Task prompt: Reproduce each of the following records word for word, without changing anything.

Entries on where items appear

========================================================================

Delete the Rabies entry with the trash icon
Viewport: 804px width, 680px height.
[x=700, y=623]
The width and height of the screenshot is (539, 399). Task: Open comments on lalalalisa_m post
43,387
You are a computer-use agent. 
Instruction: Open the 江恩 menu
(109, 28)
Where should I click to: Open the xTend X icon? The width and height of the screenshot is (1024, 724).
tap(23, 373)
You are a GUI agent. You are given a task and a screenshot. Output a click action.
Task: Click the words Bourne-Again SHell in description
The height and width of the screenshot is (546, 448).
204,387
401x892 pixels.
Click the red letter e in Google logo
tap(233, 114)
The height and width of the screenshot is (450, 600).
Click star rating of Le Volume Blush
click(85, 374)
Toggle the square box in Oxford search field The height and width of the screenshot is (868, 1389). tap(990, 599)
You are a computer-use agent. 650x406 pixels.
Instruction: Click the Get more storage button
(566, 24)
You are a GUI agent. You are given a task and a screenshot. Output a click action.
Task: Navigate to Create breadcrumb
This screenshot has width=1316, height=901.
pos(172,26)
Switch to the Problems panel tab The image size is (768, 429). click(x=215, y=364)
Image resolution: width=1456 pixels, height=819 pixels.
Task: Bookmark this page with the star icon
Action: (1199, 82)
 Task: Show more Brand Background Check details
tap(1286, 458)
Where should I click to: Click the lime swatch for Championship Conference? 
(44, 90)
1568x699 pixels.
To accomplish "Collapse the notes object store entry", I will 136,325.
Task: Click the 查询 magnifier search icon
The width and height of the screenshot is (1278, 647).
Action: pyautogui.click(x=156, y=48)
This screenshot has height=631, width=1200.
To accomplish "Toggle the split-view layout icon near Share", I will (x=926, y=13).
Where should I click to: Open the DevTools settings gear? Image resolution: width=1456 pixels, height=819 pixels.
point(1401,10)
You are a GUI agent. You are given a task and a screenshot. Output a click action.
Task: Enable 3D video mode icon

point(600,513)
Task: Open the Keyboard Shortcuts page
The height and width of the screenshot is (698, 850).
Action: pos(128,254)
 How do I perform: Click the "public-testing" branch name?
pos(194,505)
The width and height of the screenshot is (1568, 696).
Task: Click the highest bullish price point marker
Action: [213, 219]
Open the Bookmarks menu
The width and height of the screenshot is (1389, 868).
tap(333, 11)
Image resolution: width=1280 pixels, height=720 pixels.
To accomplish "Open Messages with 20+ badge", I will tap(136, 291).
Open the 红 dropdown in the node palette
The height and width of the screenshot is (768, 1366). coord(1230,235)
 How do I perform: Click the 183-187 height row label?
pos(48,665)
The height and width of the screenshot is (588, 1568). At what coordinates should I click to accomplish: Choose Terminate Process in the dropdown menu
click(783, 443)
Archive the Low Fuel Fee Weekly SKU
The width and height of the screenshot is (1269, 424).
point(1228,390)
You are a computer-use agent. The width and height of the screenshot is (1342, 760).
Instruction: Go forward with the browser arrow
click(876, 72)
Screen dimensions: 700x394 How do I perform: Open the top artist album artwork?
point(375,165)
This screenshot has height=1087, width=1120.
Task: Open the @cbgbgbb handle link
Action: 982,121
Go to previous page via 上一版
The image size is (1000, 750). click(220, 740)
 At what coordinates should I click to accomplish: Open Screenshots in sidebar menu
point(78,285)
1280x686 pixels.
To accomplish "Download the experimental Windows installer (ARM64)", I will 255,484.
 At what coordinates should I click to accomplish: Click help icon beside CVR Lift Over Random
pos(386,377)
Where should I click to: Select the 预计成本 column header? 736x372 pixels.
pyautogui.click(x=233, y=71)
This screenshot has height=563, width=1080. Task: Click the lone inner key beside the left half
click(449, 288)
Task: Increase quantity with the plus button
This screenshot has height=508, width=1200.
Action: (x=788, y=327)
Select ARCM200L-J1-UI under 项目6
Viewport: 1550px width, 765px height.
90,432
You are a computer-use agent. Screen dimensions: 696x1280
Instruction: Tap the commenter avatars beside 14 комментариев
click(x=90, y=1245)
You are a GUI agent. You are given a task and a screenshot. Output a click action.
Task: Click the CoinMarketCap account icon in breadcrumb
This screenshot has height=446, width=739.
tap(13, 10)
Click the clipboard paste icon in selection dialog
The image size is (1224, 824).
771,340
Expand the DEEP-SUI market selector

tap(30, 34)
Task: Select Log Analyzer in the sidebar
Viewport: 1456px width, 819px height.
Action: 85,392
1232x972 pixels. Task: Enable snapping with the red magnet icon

========================================================================

Completed task:
Delete the Rabies entry with the trash icon
Viewport: 804px width, 680px height.
[x=700, y=623]
The width and height of the screenshot is (539, 399). Task: Open comments on lalalalisa_m post
43,387
You are a computer-use agent. 
Instruction: Open the 江恩 menu
(109, 28)
Where should I click to: Open the xTend X icon? The width and height of the screenshot is (1024, 724).
tap(23, 373)
You are a GUI agent. You are given a task and a screenshot. Output a click action.
Task: Click the words Bourne-Again SHell in description
The height and width of the screenshot is (546, 448).
204,387
401x892 pixels.
Click the red letter e in Google logo
tap(233, 114)
The height and width of the screenshot is (450, 600).
Click star rating of Le Volume Blush
click(85, 374)
Toggle the square box in Oxford search field The height and width of the screenshot is (868, 1389). tap(990, 599)
You are a computer-use agent. 650x406 pixels.
Instruction: Click the Get more storage button
(566, 24)
You are a GUI agent. You are given a task and a screenshot. Output a click action.
Task: Navigate to Create breadcrumb
This screenshot has width=1316, height=901.
pos(172,26)
Switch to the Problems panel tab The image size is (768, 429). click(x=215, y=364)
Image resolution: width=1456 pixels, height=819 pixels.
Task: Bookmark this page with the star icon
Action: (1199, 82)
 Task: Show more Brand Background Check details
tap(1286, 458)
Where should I click to: Click the lime swatch for Championship Conference? 
(44, 90)
1568x699 pixels.
To accomplish "Collapse the notes object store entry", I will 136,325.
Task: Click the 查询 magnifier search icon
The width and height of the screenshot is (1278, 647).
Action: pyautogui.click(x=156, y=48)
This screenshot has height=631, width=1200.
To accomplish "Toggle the split-view layout icon near Share", I will (x=926, y=13).
Where should I click to: Open the DevTools settings gear? Image resolution: width=1456 pixels, height=819 pixels.
point(1401,10)
You are a GUI agent. You are given a task and a screenshot. Output a click action.
Task: Enable 3D video mode icon

point(600,513)
Task: Open the Keyboard Shortcuts page
The height and width of the screenshot is (698, 850).
Action: pos(128,254)
 How do I perform: Click the "public-testing" branch name?
pos(194,505)
The width and height of the screenshot is (1568, 696).
Task: Click the highest bullish price point marker
Action: [213, 219]
Open the Bookmarks menu
The width and height of the screenshot is (1389, 868).
tap(333, 11)
Image resolution: width=1280 pixels, height=720 pixels.
To accomplish "Open Messages with 20+ badge", I will tap(136, 291).
Open the 红 dropdown in the node palette
The height and width of the screenshot is (768, 1366). coord(1230,235)
 How do I perform: Click the 183-187 height row label?
pos(48,665)
The height and width of the screenshot is (588, 1568). At what coordinates should I click to accomplish: Choose Terminate Process in the dropdown menu
click(783, 443)
Archive the Low Fuel Fee Weekly SKU
The width and height of the screenshot is (1269, 424).
point(1228,390)
You are a computer-use agent. The width and height of the screenshot is (1342, 760).
Instruction: Go forward with the browser arrow
click(876, 72)
Screen dimensions: 700x394 How do I perform: Open the top artist album artwork?
point(375,165)
This screenshot has height=1087, width=1120.
Task: Open the @cbgbgbb handle link
Action: 982,121
Go to previous page via 上一版
The image size is (1000, 750). click(220, 740)
 At what coordinates should I click to accomplish: Open Screenshots in sidebar menu
point(78,285)
1280x686 pixels.
To accomplish "Download the experimental Windows installer (ARM64)", I will 255,484.
 At what coordinates should I click to accomplish: Click help icon beside CVR Lift Over Random
pos(386,377)
Where should I click to: Select the 预计成本 column header? 736x372 pixels.
pyautogui.click(x=233, y=71)
This screenshot has height=563, width=1080. Task: Click the lone inner key beside the left half
click(449, 288)
Task: Increase quantity with the plus button
This screenshot has height=508, width=1200.
Action: (x=788, y=327)
Select ARCM200L-J1-UI under 项目6
Viewport: 1550px width, 765px height.
90,432
You are a computer-use agent. Screen dimensions: 696x1280
Instruction: Tap the commenter avatars beside 14 комментариев
click(x=90, y=1245)
You are a GUI agent. You are given a task and a screenshot. Output a click action.
Task: Click the CoinMarketCap account icon in breadcrumb
This screenshot has height=446, width=739.
tap(13, 10)
Click the clipboard paste icon in selection dialog
The image size is (1224, 824).
771,340
Expand the DEEP-SUI market selector

tap(30, 34)
Task: Select Log Analyzer in the sidebar
Viewport: 1456px width, 819px height.
Action: 85,392
1232x972 pixels. Task: Enable snapping with the red magnet icon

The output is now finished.